Prioritizing Ethics in the Computer Science Curriculum

Sara Owsley Sood will receive The Alumnae of Northwestern University’s Award for Curriculum Innovation

Northwestern Engineering’s Sara Owsley Sood has been named a 2024 recipient of The Alumnae of Northwestern University’s Award for Curriculum Innovation.

Sara Owsley SoodAdministered by the Office of the Provost, the award recognizes and supports faculty who have innovative ideas for new courses, methods of instruction, and components of existing classes.

The award comes with $12,500 in funding to be split among expenses for development of the innovation, stipend for the awardee, and the faculty member’s home department.

Sood will be recognized during a reception in the spring along with assistant professor of instruction Eun Hee Kim and associate professor of instruction Chin-Hung Chang in the Department of Asian Languages and Cultures at Northwestern’s Weinberg College of Arts and Sciences.

Ethics in the computer science curriculum

Sood is Chookaszian Family Teaching Professor of Instruction and associate chair for undergraduate education at the McCormick School of Engineering.

Her curricular innovation project was inspired and led by student interest in raising awareness about the need to consider the ethical implications of technology. In 2022, a team of mentors and fellows created the Northwestern University Tech Ethics Initiative, which has been developing an open-access resource hub with curricular artifacts that encourage both students and instructors to reflect on their power, position and agency from a technology perspective.

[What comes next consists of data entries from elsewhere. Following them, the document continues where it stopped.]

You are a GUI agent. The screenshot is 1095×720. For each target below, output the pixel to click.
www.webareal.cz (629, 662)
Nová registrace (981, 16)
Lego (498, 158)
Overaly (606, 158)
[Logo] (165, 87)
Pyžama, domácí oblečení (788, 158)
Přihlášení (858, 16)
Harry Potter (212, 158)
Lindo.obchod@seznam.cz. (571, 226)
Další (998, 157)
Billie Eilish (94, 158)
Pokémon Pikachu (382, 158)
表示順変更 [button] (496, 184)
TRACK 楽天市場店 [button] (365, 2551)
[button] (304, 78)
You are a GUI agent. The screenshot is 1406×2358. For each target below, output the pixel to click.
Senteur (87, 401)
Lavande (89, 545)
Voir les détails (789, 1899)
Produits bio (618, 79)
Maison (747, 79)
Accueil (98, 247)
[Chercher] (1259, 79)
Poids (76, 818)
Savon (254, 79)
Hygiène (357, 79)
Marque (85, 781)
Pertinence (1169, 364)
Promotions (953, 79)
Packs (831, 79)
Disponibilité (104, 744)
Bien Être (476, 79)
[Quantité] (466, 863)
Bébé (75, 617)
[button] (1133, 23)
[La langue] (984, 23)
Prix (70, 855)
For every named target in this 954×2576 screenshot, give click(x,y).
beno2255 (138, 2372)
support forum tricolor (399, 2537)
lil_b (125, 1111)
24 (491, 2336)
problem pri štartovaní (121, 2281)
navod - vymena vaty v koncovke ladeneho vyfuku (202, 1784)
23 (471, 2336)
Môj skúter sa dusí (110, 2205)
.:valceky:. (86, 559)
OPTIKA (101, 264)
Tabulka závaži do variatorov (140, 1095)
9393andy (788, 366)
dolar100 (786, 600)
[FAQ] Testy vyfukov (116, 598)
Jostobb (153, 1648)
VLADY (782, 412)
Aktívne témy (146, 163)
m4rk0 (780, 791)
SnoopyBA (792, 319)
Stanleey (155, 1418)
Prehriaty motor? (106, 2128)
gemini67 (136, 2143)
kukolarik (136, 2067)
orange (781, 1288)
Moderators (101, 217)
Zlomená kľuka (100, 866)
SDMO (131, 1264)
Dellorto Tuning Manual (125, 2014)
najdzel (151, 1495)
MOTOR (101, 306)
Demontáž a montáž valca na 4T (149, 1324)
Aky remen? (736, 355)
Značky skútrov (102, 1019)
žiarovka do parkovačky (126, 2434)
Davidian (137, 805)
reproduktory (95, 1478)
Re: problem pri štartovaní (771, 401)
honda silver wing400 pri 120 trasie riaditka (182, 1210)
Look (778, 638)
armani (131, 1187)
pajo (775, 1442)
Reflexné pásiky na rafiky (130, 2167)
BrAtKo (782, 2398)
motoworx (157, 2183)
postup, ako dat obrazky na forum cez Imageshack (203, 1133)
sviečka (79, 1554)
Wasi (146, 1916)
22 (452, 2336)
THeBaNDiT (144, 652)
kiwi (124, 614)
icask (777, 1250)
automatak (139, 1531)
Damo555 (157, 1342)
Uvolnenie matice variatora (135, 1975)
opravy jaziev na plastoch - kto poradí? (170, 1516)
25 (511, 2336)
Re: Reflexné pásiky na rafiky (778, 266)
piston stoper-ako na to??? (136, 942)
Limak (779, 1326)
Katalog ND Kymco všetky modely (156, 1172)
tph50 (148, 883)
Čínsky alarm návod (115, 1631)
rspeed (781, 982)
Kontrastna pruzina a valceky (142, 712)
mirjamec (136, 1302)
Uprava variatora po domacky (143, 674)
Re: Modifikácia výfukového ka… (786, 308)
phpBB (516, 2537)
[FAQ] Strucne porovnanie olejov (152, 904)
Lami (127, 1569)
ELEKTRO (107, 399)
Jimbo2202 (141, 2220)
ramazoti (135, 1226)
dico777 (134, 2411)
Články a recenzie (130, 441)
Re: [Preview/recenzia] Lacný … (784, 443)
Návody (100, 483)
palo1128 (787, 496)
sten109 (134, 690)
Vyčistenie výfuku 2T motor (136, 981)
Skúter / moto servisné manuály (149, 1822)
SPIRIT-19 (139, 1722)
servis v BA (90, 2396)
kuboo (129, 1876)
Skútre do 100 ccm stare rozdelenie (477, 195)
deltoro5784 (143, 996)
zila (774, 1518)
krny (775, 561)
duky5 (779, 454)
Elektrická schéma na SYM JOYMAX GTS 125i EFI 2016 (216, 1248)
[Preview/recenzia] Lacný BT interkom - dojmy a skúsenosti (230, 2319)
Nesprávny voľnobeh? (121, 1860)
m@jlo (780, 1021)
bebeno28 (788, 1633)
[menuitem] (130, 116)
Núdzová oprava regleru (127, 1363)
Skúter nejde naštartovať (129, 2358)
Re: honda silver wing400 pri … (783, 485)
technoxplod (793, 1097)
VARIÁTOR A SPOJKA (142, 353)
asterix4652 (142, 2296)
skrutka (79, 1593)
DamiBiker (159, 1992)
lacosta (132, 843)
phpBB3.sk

Sood will work with the fellows to create ethics modules that can be embedded across the Computer Science curriculum to encourage majors and minors to develop a habit of reflecting on the implications of their code. The fellows will also support the implementation of the modules in a variety of computer science courses.

Sood has been teaching computer science since completing her Ph.D. at Northwestern in 2007. She was an assistant and then associate professor at Pomona College until 2014, when she returned to Northwestern as faculty in Computer Science. Her teaching interests include introductory programming and artificial intelligence.